Stroke classification

Stroke classification#

The task of percussion stroke classification has been, historically, the principal target on the timbre-side of computational analysis of Indian Art Music. As seen in the instrumentation presentation, the musical arrangement in Indian Art Music is quite well-defined, while there is an important scarcity of good-quality data (specially monphonic recordings) for many of the Carnatic and Hindustani specific instruments. These factors combined with the importance of the different stroke types in the main percussion instruments, have given research importance on mridangam [ABKM14, ABM13] and tabla stroke classification [RBR21].

We will go through examples of these tasks in this walkthrough.

## Installing (if not) and importing compiam to the project
import importlib.util
if importlib.util.find_spec('compiam') is None:
    ## Bear in mind this will only run in a jupyter notebook / Collab session
    %pip install compiam
import compiam

# Import extras and supress warnings to keep the tutorial clean
import os
import random
from pprint import pprint
import warnings
warnings.filterwarnings('ignore')

Mridangam stroke classification#

from compiam.timbre.stroke_classification import MridangamStrokeClassification
msc = MridangamStrokeClassification()  # Let's use msc for simplicity

Let’s start by loading the mridangam stroke dataset. Since MridangamStrokeClassificationis based on the Mridangam Stroke Dataset, compiam includes a specific function to load the dataset and integrate it to the pipeline.

msc.load_mridangam_dataset(data_home="../audio/mir_datasets/", download=True)

Note

This function does not return a dataloader. Instead, the dataloader lives within the tool class. We will see how this works in the following steps of this walkthrough. You may check out the MridangamStrokeClassification documentation to learn how we do take advantage of the dataloader in this tool class.

# Print list of available mirdangam strokes in the dataset
msc.list_strokes()
['bheem', 'cha', 'dheem', 'dhin', 'num', 'ta', 'tha', 'tham', 'thi', 'thom']

Let’s train and evaluate a very basic model to perform classification of mridangam strokes. We first use a util function in the mirdata Dataset class to separate the Mridangam Stroke Dataset in paticular splits. We will use get_random_track_splits, since this dataset does not have pre-determined splits, and we will create these randomly.

# Loading tracks for the mirdangam dataset
mridangam_tracks = msc.dataset.load_tracks()

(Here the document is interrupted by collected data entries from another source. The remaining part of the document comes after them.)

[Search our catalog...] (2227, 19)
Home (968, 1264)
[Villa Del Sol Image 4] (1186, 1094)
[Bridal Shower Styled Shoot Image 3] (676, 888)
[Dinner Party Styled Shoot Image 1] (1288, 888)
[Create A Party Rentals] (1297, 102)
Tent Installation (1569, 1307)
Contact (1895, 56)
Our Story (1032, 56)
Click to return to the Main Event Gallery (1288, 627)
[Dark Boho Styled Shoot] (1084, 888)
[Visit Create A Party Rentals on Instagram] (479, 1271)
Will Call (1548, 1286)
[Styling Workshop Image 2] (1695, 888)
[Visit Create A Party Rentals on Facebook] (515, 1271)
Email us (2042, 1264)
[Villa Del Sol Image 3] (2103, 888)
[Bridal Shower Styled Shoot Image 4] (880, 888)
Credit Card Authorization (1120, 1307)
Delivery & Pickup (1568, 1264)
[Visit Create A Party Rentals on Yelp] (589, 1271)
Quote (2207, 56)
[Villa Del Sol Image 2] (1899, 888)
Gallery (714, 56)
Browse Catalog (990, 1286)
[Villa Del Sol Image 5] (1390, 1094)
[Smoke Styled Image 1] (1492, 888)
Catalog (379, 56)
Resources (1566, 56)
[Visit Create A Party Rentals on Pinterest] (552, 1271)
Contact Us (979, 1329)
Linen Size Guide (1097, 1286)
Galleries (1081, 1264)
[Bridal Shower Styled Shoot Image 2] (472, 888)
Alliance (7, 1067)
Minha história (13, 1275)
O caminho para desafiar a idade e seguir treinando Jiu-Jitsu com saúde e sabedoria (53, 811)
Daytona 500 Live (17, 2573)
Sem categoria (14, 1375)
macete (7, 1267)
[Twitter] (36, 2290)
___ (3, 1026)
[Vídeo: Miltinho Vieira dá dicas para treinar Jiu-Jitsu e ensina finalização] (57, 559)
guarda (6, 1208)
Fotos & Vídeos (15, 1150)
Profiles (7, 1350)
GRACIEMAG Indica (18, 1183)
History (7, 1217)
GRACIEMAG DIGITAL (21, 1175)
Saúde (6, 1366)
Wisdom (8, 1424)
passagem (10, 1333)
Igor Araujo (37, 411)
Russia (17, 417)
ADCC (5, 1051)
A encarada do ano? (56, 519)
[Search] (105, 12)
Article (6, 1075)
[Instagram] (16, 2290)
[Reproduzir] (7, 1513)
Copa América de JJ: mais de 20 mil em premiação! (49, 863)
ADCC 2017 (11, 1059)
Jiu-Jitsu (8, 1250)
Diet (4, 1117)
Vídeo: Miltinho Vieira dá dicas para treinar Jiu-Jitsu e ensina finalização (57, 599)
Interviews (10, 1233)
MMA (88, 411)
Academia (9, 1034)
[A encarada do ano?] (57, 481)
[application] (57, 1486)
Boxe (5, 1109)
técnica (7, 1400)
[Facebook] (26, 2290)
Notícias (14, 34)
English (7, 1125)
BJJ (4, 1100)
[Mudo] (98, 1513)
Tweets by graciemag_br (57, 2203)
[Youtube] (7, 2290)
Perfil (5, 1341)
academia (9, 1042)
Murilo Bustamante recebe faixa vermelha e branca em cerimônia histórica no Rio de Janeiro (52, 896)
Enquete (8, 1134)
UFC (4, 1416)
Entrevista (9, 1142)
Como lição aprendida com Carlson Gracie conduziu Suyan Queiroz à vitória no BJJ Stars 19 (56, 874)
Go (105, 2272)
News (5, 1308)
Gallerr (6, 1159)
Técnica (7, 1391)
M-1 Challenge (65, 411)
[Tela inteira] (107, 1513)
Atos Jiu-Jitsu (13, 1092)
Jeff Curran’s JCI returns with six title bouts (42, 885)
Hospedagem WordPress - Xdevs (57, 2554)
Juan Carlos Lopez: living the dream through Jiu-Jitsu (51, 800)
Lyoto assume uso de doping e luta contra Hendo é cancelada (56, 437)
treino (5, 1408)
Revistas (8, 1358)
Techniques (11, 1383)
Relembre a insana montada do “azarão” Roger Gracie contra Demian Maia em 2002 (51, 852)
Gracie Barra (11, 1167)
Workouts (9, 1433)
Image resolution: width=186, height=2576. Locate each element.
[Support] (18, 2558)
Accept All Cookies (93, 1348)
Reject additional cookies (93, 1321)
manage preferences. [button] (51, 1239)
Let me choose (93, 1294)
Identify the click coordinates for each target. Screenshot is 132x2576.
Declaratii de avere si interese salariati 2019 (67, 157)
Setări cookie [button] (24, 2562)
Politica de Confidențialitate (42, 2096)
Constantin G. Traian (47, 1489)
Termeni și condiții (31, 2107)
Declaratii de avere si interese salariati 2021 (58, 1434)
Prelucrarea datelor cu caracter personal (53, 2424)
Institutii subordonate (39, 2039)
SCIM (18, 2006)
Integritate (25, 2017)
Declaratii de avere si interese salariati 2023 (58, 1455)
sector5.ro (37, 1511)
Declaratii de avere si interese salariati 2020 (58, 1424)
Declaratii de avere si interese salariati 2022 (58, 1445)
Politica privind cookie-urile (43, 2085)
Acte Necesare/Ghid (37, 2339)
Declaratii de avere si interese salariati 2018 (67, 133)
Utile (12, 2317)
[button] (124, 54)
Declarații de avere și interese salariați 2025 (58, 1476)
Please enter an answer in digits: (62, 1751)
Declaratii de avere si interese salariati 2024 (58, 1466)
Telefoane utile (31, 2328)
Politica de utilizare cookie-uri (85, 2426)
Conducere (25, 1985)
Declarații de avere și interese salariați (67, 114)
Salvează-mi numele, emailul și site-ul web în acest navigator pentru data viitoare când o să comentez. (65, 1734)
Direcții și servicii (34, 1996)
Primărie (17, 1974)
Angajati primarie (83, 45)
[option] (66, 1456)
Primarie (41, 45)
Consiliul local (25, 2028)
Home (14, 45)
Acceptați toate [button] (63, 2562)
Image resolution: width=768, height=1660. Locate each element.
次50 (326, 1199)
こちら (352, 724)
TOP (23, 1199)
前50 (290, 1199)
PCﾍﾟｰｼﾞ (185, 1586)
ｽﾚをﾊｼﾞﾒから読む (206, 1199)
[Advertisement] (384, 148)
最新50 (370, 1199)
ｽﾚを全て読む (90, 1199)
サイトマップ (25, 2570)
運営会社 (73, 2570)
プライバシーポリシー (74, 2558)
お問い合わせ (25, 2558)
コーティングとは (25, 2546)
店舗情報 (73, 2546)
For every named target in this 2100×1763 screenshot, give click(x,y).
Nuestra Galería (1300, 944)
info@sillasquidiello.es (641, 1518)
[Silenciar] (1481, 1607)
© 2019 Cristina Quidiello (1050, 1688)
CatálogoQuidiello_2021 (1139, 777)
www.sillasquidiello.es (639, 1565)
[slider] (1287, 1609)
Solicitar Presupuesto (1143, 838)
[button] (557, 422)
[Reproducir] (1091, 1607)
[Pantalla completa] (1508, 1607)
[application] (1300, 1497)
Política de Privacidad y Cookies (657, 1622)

# Getting list of id per split
# NOTE: We use (0.9, 0.1): two splits including 90% and 10% of the whole dataset
split_dict = msc.dataset.get_random_track_splits(
    splits=(0.9, 0.1),
    split_names=("train", "validation")
)

# Get track dictionaries given the created splits
train_split = {x: mridangam_tracks[x] for x in split_dict["train"]}
evaluation_split = {y: mridangam_tracks[y] for y in split_dict["validation"]}

# Let's get random track from the created evaluation split
random.choice(list(evaluation_split.items()))
('225104',
 Track(
   audio_path="../audio/mir_datasets/mridangam_stroke_1.5/B/225104__akshaylaya__thi-b-323.wav",
   stroke_name="thi",
   tonic="B",
   track_id="225104",
   audio: The track's audio
 
         Returns,
 ))

Our class will assume that the entire dataset is used for the training process. We need to update the dataset in the class with the training split.

msc.mridangam_tracks = train_split
msc.mridangam_ids = list(train_split.keys())

Let’s now train the model! We will train Support Vector Machine (SVM) model using scikit learn. The mridangam stroke classification tool in compiam uses the MusicExtraction in Essentia to compute low-level features from the stroke recordings and feed the model.

Note

You can also train a different model and compare the performance. We offer other options (see the documentation of the tool), but feel free to open a Pull Request in compiam to add more models to the available options.

svm_accuracy = msc.train_model()

The model has been trained! We have also got the testing accuracy returned in case we want to store it, re-train the model again using different settings, and compare.

Now we can predict the stroke on a particular list of instances. First, we need to get the list of paths for the mirdata dataset split we generated a few steps earlier.

# Get paths from created evaluation split
eval_paths = [evaluation_split[x].audio_path for x in list(evaluation_split.keys())]

# Compute prediction from list of paths
prediction = msc.predict(eval_paths)
# Visualise and evaluate some predictions from the model output
pprint(random.choice(list(prediction.items())))
pprint(random.choice(list(prediction.items())))
pprint(random.choice(list(prediction.items())))
('../audio/mir_datasets/mridangam_stroke_1.5/D#/228925__akshaylaya__dhin-dsh-126.wav',
 'dhin')
('../audio/mir_datasets/mridangam_stroke_1.5/C#/226559__akshaylaya__dheem-csh-017.wav',
 'dheem')
('../audio/mir_datasets/mridangam_stroke_1.5/D/227731__akshaylaya__cha-d-045.wav',
 'cha')

In the file paths of this validation files we can already see the actual stroke that is present in the recording, so we can evaluate how good our model classified the mridangam strokes. Otherwise, we can also get the actual tonic using the mirdata loader and a particular track ID.

msc.dataset.choice_track()
Track(
  audio_path="../audio/mir_datasets/mridangam_stroke_1.5/C/226097__akshaylaya__thi-c-026.wav",
  stroke_name="thi",
  tonic="C",
  track_id="226097",
  audio: The track's audio

        Returns,
)

We note that the ID has been directly taken from the file name of the stroke recordings. Let’s use that to compare, for a random prediction, the predicted and ground-truth stroke annotations.

# Selecting a random example from the predicted files
predicted_file, predicted_stroke = random.choice(list(prediction.items()))

# Getting the ID from filepath
identifier = os.path.basename(predicted_file).split("__")[0]

# Comparing target and estimation
if evaluation_split[identifier].stroke_name == predicted_stroke:
    print("Nice! Predicted stroke in {}\n coincides with ground-truth {}"\
        .format(
            os.path.basename(predicted_file),
            evaluation_split[identifier].stroke_name
        )
    )
else:
    print("Missed! Predicted stroke in {}\n does NOT coincide with ground-truth {}"\
        .format(
            os.path.basename(predicted_file),
            evaluation_split[identifier].stroke_name
        )
    )
Nice! Predicted stroke in 226722__akshaylaya__num-csh-039.wav
 coincides with ground-truth num